Un secondo gruppo di hacker, meno sofisticato, avrebbe creato siti pseudo-americani in cui si parla male di Trump, o si istiga lo scontro su questioni sensibili. Un terzo gruppo, più sofisticato, starebbe più assiduamente soffiando sul fuoco sulle tensioni sociali, mandando messaggi mirati agli elettori e agli attivisti. Anche nelle elezioni del 2020, elettori e militanti democratici ricevevano email di minacce, apparentemente mandate da estremisti di destra (come i Proud Boys), ma in realtà confezionate da hacker iraniani. Infine c’è un quarto gruppo che starebbe cercando di penetrare i sistemi informatici dei governi degli Stati in bilico, quelli che determineranno la vittoria o la sconfitta nelle prossime elezioni presidenziali. Non è chiaro il loro obiettivo, ma visto il bersaglio, sono i più pericolosi in assoluto.

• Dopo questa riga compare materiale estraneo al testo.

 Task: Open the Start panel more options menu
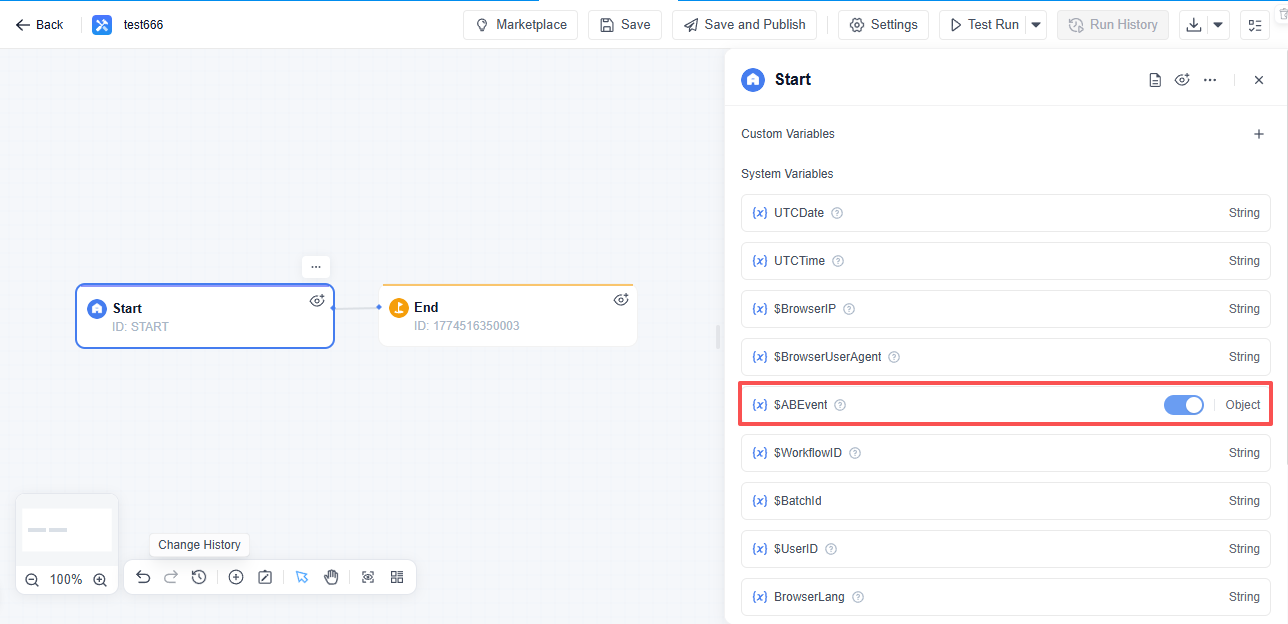click(1210, 80)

Perché l’Iran vuole la vittoria di Kamala Harris? Presto detto: perché Trump, con le sanzioni e con azioni militari mirate (quale l’eliminazione del generale Soleimani in Iraq) è più pericoloso per il regime di Teheran. Sempre Trump aveva ritirato gli Usa dall’accordo sul nucleare iraniano, nel 2018, danneggiando irreversibilmente la politica estera della Repubblica Islamica. Trump, che ha trasferito l’ambasciata Usa a Gerusalemme, riconoscendola come capitale di Israele, sarebbe un difensore dello Stato ebraico molto più determinato di Biden e con gli accordi di Abramo ha riconciliato i regni arabi sunniti con gli israeliani, anche in funzione anti-iraniana. Dall’altra parte Kamala Harris, che non si è mai espressa sulla politica estera, ha come principale consigliere Philip Gordon, un uomo non a caso ritenuto vicino all’Iran e alle principali organizzazioni (come l’Iran Experts Initiative) che sono prodotte da operazioni di influenza iraniane all’estero. Kamala Harris potrebbe essere un buon investimento per il regime dei mullah e forse è anche per questo motivo che a luglio l’Iran (da quanto sostiene l’intelligence) ha cambiato strategia: quando la vicepresidente è subentrata a Biden nella candidatura per la Casa Bianca.

Resta da capire come mai Iran e Russia, alleati sempre più stretti, puntino su due cavalli opposti. Ma l’interesse principale di Mosca così come di Teheran, è sempre quello di indebolire gli Usa. Più la campagna sarà dura, più i candidati sono divisivi, meglio è per l’interesse di entrambi. Oltre naturalmente a puntare sulla vittoria del candidato meno ostile ai loro interessi, che nel caso della Russia è Trump, in quello dell’Iran è evidentemente la Harris.